▸ EXERCICES:
[1] Réécrivez le passage de l'extrait sur l'arrestation de résistants en 1941 qui va de « Le coup de filet » à « comme Guy de Combaud. », en remplaçant « improbables » par « inattendus ».
[2] Prolongez l'extrait sur l'arrestation de résistants en 1941 à partir de sa dernière phrase.

▸ TEXTE CITÉ:
>>

Le coup de filet réalisé par la police en octobre-novembre 1941 montre la grande hétérogénéité des résistants : aventuriers improbables, très jeunes gens peu au fait de l'action clandestine, aristocrates patriotes, militant antifasciste comme Roger Nathan ou membre du parti social français comme Guy de Combaud.

Si les libertés fondamentales et les institutions démocratiques ont été abolies par le régime de Vichy, la police ne fait pas preuve de la férocité de la Gestapo. Le dossier élaboré par le tribunal militaire est transmis à la section spéciale qui condamne en mars 1943 Georges Deshayes et Jean Bardanne à six et cinq ans de prison. A cette date Jean Bardanne est en fuite et Georges Deshayes s'évade le 3 janvier 1944 de la prison centrale d'Eysses. La section spéciale se déclare incompétente dans les cas de François de Menthon et Guy de Combaud. Les autres prévenus sont relaxés.

<<

Extrait d'un fichier de données
>>

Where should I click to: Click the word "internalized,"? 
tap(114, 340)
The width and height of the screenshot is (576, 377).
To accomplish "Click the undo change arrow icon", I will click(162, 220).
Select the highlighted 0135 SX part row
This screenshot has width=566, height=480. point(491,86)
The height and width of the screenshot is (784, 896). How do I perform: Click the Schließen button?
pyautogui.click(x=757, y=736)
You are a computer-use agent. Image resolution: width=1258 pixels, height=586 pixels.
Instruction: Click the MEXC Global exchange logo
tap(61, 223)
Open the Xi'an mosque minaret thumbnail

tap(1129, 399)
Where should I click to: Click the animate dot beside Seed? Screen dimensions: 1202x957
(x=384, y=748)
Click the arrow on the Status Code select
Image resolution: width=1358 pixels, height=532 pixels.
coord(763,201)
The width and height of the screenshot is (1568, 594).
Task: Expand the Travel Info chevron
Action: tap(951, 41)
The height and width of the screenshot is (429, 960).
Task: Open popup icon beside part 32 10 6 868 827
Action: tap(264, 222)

<<

▸ CORRIGÉ:
[1]
Le coup de filet réalisé par la police en octobre-novembre 1941 montre la grande hétérogénéité des résistants : aventuriers inattendus, très jeunes gens peu au fait de l'action clandestine, aristocrates patriotes, militant antifasciste comme Roger Nathan ou membre du parti social français comme Guy de Combaud.

[2]
Le groupe Liberté démantelé par les arrestations d'octobre-novembre 1941 rejoint à cette date le MLN d'Henri Frenay. Les deux mouvements fusionner leurs publications pour donner naissance à Combat.


Sylvie Orsoni

Sources
Mencherini Robert, Résistance et Occupation (1940-1944))). Midi Rouge, ombres et lumières, tome 3. Paris, Syllepse, 2011.
Peschanski Denis et Douzou Laurent, La résistance française face à l'hypothèque de Vichy
http://hal.archives-ouvertes.fr/aut/Denis+Peschanski/ aut/ Laurent+Douzou.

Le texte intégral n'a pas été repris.